Recently, Raven Symone, who we first came to know and love as little Olivia on the Cosby show, did something quite courageous. Raven made comments that have been called shocking and that some feel are divisive.
No, I'm not talking about the tweet she famously sent out on August 2, 2013, which all but came right out and said that she was gay. That quote from Twitter said, "I can finally get married! Yay government! So proud of you". The tweet was widely considered to be in reference to the Supreme Court's decision to overturn The Defense of Marriage Act.
As I said, that's not what I'm talking about. Rather, a few days back, in an interview with Oprah Winfrey, Raven made some comments that I think are even more courageous. First, she said that the famous tweet was not her way of "coming out" but rather her way of saying she was proud of her country. OK, that could just be semantics, but what she said next made Oprah jump and yell facetiously, "Stop tape, right now!"
Raven was making a statement about labels when she said that she didn't want to be labeled gay, and explained that she wanted to be labeled a human who loves humans.
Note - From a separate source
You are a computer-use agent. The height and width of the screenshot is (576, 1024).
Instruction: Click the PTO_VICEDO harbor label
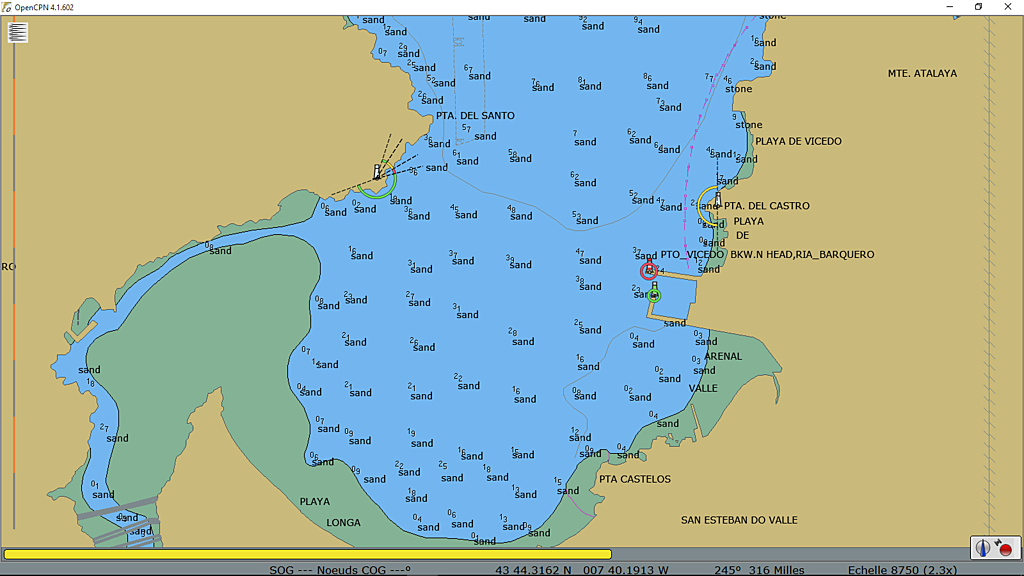click(x=691, y=255)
She went on to say, "I'm an American; I'm not an African American. I'm an American."
Oprah may have been tongue-in-cheek with her shocked reaction to the statements, but I'm sure she was voicing the opinion of some others.
In a day when people are labeled as heroes for coming out with their sexuality and others proclaim their race with a hyphen: Irish-American, African-American, Italian-American; I find it somewhat refreshing to hear someone say that they are just a human and an American. I see Raven's statements as being very freeing and inclusive.
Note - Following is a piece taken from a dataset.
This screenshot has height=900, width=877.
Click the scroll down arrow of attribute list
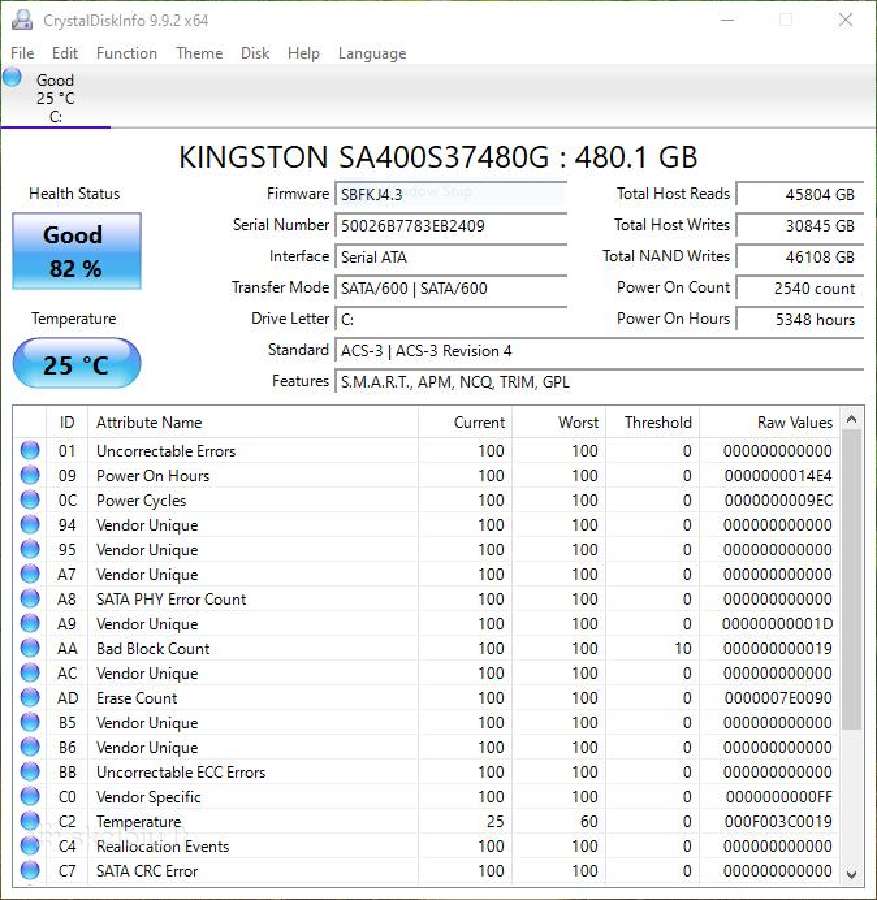click(x=852, y=874)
People like to label or categorize other people, and that's understandable. Despite what they say, everyone does it. Some people use it as a way to divide others into groups. Us and them. Others, and I would venture to say, perhaps more "evolved" human beings, just use it as a way to know and understand others.
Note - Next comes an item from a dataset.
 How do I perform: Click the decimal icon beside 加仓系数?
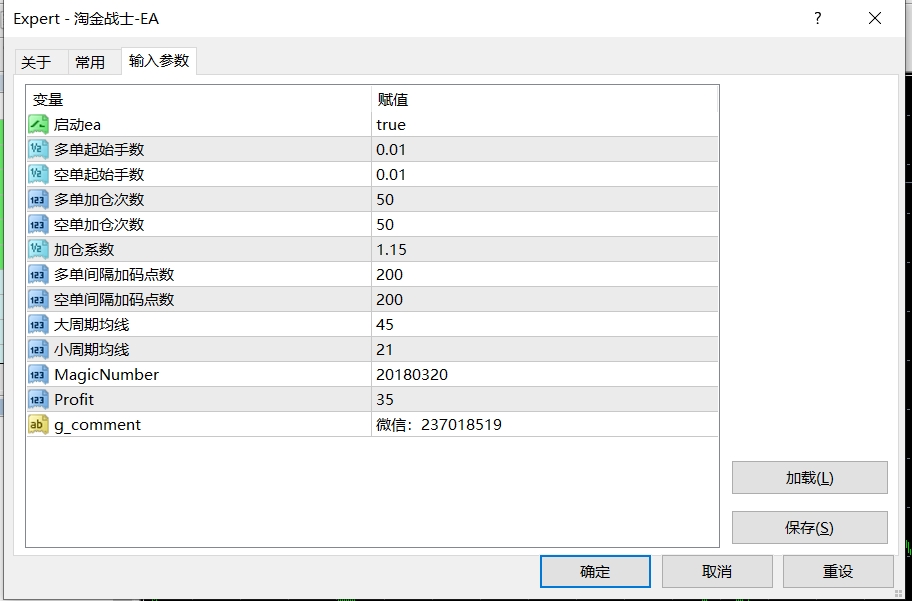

Many of you know that, in my full time job, I work with troubled boys. There are a lot of issues floating around some of these boys at any given time. Some of them have struggled with being gay in a straight world. Believe me, struggled may be an understatement. I've known kids who have been kicked out of their families, even physically attacked at family gatherings, simply for being "different." It breaks my heart. I cannot imagine hating one of my own children for any reason.
I have had friends and relatives of many, if not most, races, religions, beliefs, and sexual orientations. As I have grown as a human being, I have become more open and accepting of these differences and found that most of these people have something valuable to offer to a relationship. I've learned a lot from them, all the way from changing my views on former beliefs, to solidifying others. I heard one of my favorite preachers once say, "If two people agree on everything, one of them is not needed." While I often wish my wife and I agreed on more things, it is our differences that keep our lives interesting.
I challenge you to find a way to embrace, or at least tolerate, the differences in others. After all, you are different too. Or, as Raven Symone might say, "I am different, and that's what makes me normal."